Karl Marx nunca participou de motins ou barricadas em revoltas armadas. Tampouco era um orador brilhante que empolgava as pequenas plateias para as quais discursava. Por isso, se a sua influência no pensamento universal permanece praticamente inalterada passados quase 140 anos da sua morte, a razão se deve, unicamente, aos seus escritos. E, vale ressaltar, que “O Capital”, a principal obra de Marx, não é um texto de leitura fácil. Na verdade, muitos dos que se dizem seguidores das ideias do pensador alemão, e também a grande maioria dos seus detratores, não chegaram a ler integralmente, ou, se o fizeram, não conseguiram atravessar, com a devida compreensão, as páginas daquele intrincado e volumoso tratado de economia política. A dificuldade na leitura de “O Capital” pode ser constatada
pelos incontáveis manuais de apoio à leitura da obra, do tipo “Para entender O Capital”, editados com certa frequência.Hobsbawm, um dos principais comentadores do pensamento de Marx, autor de uma alentada “História do Marxismo”, ressalta:
“Não se pode dizer que ao morrer, em 1883, Marx tivesse propriamente fracassado, pois seus textos tinham começado a causar impacto na Alemanha e, principalmente, sobre intelectuais na Rússia. Entretanto, em 1883, havia pouca coisa que justificasse o trabalho de toda a sua vida. Marx havia escrito alguns panfletos brilhantes e a base de sua obra magna, inacabada, ‘O Capital’, trabalho que pouco avançou na última década de vida do autor. ‘Que obras?’, retrucou ele, acabrunhado, quando um visitante lhe perguntou sobre as suas obras.”

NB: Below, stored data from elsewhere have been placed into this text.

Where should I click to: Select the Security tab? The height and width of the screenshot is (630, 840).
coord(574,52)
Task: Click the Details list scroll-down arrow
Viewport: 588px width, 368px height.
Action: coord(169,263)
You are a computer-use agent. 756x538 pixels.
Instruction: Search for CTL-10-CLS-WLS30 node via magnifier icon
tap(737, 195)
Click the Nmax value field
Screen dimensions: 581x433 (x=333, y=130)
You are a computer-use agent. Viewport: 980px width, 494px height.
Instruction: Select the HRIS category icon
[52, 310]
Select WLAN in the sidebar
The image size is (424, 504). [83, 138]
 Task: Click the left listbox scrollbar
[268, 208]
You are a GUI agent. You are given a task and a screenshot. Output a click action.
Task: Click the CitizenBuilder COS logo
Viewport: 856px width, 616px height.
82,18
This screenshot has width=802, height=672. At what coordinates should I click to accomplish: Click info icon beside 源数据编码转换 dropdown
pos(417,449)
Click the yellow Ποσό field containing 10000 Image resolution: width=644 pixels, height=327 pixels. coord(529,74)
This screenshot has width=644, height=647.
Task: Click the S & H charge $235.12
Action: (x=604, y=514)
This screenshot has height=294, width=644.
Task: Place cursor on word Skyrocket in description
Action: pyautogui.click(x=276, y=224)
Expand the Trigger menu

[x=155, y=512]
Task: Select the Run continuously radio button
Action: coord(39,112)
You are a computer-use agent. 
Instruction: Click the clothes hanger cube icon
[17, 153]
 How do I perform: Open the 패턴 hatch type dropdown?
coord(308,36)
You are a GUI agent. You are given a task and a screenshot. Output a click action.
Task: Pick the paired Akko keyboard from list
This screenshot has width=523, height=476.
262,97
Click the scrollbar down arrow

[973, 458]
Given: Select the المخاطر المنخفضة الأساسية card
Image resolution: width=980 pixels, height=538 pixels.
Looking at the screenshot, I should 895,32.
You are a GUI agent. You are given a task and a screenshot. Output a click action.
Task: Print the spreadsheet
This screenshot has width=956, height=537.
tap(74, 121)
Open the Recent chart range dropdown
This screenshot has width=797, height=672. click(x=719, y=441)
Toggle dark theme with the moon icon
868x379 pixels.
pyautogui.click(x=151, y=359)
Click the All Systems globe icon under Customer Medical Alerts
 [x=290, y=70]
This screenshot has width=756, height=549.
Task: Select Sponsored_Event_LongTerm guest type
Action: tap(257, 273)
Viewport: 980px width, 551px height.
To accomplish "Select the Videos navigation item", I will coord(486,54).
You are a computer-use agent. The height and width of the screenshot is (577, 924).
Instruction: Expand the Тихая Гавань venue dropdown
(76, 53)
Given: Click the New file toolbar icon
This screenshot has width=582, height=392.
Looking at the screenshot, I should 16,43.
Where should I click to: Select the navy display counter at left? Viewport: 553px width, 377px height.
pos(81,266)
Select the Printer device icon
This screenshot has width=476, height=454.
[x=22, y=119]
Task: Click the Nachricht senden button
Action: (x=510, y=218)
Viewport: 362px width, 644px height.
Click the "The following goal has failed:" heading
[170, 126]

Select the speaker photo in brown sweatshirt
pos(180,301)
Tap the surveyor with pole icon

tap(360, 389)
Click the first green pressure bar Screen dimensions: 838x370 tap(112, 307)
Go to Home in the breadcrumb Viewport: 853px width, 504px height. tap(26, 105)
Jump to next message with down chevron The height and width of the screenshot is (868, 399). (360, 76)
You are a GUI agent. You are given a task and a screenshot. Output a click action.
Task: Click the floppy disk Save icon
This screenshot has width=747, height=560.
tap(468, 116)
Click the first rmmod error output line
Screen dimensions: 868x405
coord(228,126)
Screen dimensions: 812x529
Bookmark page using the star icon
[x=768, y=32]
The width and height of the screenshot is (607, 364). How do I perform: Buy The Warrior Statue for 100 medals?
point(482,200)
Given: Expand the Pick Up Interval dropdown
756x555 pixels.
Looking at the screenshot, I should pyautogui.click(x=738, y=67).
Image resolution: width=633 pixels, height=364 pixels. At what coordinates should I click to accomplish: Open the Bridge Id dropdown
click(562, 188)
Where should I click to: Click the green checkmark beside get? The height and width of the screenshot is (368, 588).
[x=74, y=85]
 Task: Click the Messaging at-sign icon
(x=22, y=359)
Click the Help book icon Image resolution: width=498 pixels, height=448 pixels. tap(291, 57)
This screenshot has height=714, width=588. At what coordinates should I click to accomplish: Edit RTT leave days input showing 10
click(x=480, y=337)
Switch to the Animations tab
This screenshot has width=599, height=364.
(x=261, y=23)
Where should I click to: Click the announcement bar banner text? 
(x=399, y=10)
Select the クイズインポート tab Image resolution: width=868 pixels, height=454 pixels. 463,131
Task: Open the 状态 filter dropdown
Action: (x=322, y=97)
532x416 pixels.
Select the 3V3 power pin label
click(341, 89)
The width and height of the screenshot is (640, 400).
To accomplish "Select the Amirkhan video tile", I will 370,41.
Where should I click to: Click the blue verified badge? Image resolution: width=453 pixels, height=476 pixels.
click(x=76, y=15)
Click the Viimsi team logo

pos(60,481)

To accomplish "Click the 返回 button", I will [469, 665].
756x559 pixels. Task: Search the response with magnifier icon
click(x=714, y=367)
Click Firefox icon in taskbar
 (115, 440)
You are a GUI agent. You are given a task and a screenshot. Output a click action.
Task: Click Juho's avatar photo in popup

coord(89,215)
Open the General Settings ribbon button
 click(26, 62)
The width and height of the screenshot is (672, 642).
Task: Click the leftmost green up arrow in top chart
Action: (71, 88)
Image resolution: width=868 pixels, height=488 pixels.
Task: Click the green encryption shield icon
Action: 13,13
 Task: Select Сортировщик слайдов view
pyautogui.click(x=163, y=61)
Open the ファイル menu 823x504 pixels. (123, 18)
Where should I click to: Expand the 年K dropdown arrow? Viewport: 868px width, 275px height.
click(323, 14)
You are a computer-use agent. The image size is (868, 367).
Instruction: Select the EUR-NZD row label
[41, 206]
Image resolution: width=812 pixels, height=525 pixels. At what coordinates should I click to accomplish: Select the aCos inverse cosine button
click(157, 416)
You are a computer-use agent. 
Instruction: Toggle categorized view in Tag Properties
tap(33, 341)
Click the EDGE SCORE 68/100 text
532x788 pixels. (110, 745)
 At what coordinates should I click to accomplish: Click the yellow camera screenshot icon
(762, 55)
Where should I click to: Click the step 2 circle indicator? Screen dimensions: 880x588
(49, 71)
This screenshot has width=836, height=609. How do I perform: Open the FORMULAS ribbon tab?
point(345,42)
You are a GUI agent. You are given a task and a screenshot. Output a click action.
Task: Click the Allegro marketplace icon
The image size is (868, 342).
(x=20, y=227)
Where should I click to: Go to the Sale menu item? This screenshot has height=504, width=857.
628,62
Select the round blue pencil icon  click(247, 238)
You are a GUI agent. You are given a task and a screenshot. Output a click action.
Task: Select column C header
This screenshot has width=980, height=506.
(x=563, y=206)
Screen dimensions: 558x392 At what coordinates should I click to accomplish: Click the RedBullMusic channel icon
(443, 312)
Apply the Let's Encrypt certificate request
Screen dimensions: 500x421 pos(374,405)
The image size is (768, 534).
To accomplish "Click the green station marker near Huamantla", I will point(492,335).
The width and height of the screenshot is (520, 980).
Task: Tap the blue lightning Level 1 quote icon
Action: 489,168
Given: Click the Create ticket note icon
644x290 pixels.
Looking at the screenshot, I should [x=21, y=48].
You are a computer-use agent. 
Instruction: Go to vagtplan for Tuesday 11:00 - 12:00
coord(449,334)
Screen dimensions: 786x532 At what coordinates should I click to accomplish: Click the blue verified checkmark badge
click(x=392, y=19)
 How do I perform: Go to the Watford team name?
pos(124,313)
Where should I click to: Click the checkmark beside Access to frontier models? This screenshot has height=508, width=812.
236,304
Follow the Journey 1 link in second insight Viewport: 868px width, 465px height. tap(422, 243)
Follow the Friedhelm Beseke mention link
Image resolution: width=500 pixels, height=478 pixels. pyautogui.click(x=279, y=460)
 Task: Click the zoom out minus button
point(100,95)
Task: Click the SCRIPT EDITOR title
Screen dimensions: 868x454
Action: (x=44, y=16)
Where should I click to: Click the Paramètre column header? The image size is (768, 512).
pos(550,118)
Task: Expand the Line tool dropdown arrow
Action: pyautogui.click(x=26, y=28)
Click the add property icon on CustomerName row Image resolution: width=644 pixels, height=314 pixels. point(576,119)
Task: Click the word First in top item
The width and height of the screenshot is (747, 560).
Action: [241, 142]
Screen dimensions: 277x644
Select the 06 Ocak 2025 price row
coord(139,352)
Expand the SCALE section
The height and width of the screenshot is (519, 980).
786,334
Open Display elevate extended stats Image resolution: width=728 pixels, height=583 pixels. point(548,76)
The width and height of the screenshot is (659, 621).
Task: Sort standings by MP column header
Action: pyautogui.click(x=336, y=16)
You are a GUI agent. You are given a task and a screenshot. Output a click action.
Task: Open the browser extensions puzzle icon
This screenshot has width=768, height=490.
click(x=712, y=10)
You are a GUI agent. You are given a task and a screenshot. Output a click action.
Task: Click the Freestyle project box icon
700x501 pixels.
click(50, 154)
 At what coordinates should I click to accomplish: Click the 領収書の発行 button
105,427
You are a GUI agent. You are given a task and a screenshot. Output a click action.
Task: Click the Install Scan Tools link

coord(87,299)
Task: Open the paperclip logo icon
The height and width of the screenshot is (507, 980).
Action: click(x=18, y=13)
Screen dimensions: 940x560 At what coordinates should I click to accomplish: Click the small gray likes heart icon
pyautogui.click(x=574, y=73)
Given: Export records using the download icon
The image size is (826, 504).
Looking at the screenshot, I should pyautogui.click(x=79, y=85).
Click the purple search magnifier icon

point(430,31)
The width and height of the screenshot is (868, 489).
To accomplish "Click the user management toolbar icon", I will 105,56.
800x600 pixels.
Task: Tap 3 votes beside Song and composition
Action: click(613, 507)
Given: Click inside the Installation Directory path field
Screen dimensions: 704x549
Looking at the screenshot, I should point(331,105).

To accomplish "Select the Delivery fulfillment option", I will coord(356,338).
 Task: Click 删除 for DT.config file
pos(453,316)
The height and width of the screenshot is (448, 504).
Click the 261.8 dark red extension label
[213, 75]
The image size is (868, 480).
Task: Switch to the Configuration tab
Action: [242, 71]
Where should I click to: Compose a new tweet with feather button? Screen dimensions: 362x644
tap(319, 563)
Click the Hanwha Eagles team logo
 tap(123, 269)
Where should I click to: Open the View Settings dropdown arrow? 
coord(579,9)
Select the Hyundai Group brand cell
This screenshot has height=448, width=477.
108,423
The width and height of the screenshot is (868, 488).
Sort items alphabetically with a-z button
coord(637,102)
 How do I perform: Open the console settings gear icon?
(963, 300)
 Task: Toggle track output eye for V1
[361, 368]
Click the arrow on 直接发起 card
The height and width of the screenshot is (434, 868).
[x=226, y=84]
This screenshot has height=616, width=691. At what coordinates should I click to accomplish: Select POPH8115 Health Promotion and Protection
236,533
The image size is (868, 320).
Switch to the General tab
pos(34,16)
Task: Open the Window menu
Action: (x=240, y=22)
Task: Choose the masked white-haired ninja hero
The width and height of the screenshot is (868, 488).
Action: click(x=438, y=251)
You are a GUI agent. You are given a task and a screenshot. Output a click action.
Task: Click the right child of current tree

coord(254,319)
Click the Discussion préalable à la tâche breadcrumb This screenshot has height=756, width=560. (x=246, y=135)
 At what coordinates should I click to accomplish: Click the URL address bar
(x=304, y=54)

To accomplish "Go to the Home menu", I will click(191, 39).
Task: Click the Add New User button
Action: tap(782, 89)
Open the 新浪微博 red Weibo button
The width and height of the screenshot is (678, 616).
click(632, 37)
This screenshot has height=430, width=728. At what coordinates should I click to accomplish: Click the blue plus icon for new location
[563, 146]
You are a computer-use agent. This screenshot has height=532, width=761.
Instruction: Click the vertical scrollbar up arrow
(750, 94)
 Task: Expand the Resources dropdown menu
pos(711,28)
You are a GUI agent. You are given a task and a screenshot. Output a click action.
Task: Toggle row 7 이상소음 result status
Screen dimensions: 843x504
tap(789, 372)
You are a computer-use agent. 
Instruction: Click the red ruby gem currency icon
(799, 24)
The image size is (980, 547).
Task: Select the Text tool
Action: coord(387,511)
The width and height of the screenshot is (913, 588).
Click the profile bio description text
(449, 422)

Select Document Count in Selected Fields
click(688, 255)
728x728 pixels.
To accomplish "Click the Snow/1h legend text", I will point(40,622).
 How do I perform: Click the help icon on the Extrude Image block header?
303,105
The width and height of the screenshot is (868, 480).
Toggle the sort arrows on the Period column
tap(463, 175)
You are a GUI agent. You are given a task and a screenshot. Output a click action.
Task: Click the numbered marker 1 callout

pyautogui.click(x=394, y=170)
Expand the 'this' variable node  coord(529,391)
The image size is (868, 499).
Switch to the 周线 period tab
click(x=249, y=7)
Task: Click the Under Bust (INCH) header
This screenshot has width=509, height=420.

Com a queda do Muro de Berlim e o esfacelamento dos regimes do chamado bloco socialista do leste europeu, muitos dos que se opunham ao pensamento de Marx apregoaram que, em muito pouco tempo, as ideias do filósofo alemão seriam sepultadas pela poeira do tempo e esquecidas. Mas não foi o que ocorreu. E dois escritores marxistas, separados por gerações, têm opiniões mais ou menos congruentes acerca do que aconteceu com a revitalização do pensamento de Karl Marx após o desmantelamento dos regimes comunistas na Europa.
Para o falecido historiador britânico Eric Hobsbawm:
“o fim do marxismo oficial na União Soviética liberou Marx da identificação pública com o leninismo na teoria e com os regimes leninistas na prática. Ficou claríssimo que havia ainda muitas e boas razões para se levar em conta o que Marx tinha a dizer sobre o mundo”.
O jovem filósofo marxista italiano Marcello Musto vai na mesma linha interpretativa de Hobsbawm:
“Após a implosão da União Soviética, o cenário político também contribuiu para renovar a percepção a respeito dele. Com o fim do marxismo-leninismo, ele foi liberado, de fato, das correntes de uma ideologia infinitamente distante de sua concepção de sociedade”.
Na última década, com a crise no capitalismo mundial iniciada em 2008, o nome de Karl Marx voltou a ter um renovado destaque. E, à medida que se agrava a disparidade na distribuição da renda entre as regiões e as pessoas no mundo, o pensamento do filósofo de Trier se torna cada vez mais atual porque, como escreveu Hobsbawm:
“O mundo capitalista globalizado que surgiu na década de 1990 exibia, em vários aspectos vitais, uma estranha semelhança com o mundo previsto por Marx no ‘Manifesto Comunista’”.